** Stated goal **
List every line in the entries below that contains the string "output", copying each one in full.

** Records to process **
┄┄┄┄┄┄

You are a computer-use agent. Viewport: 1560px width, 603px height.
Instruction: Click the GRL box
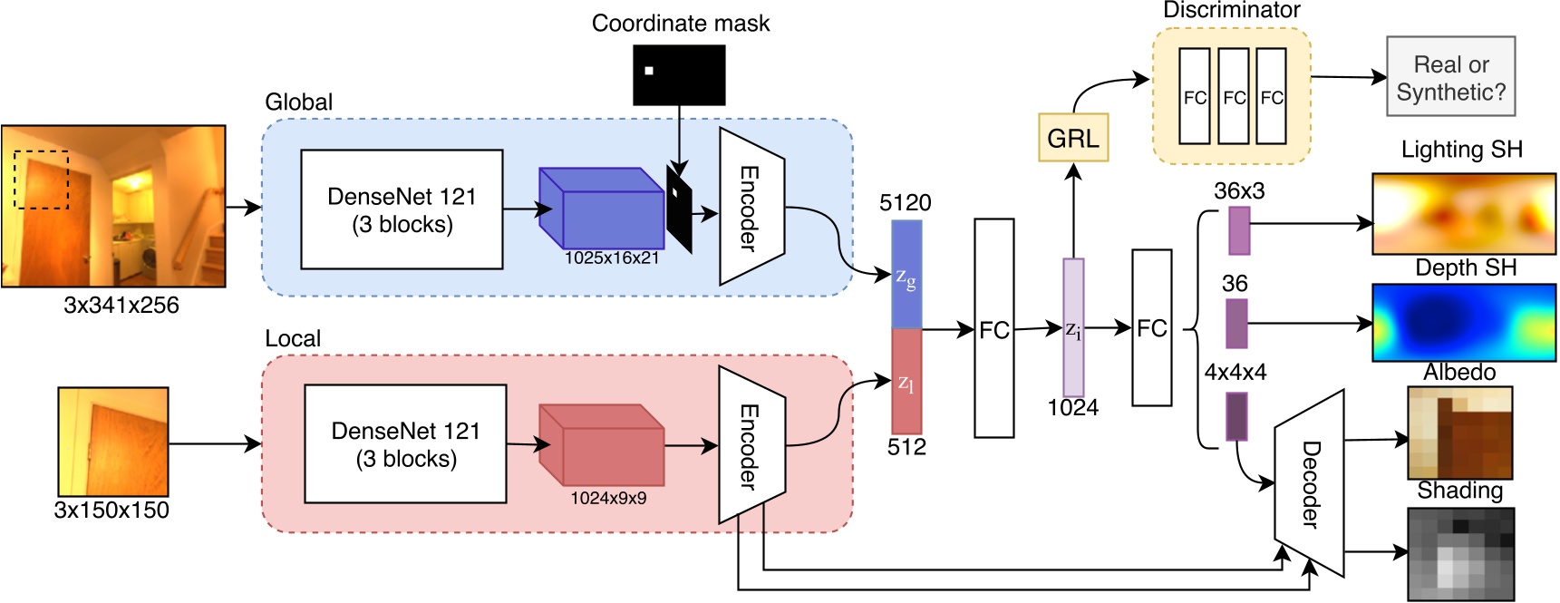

┄┄┄┄┄┄

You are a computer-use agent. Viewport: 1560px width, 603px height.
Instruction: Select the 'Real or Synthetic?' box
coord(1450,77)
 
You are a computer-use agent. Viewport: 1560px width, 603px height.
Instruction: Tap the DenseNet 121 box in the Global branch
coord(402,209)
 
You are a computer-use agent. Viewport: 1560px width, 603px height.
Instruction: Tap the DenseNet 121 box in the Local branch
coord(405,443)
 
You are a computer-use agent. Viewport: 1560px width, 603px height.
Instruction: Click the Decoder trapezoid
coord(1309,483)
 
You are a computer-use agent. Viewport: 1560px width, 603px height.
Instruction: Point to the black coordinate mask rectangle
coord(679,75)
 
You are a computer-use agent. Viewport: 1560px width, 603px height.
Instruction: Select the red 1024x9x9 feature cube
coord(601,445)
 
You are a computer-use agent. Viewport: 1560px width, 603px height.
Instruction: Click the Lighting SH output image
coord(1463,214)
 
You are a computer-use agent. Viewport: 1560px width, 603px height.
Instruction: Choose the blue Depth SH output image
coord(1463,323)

┄┄┄┄┄┄

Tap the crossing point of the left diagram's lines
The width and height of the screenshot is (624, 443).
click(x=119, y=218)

┄┄┄┄┄┄

** Complete answer **
Instruction: Click the Lighting SH output image
Instruction: Choose the blue Depth SH output image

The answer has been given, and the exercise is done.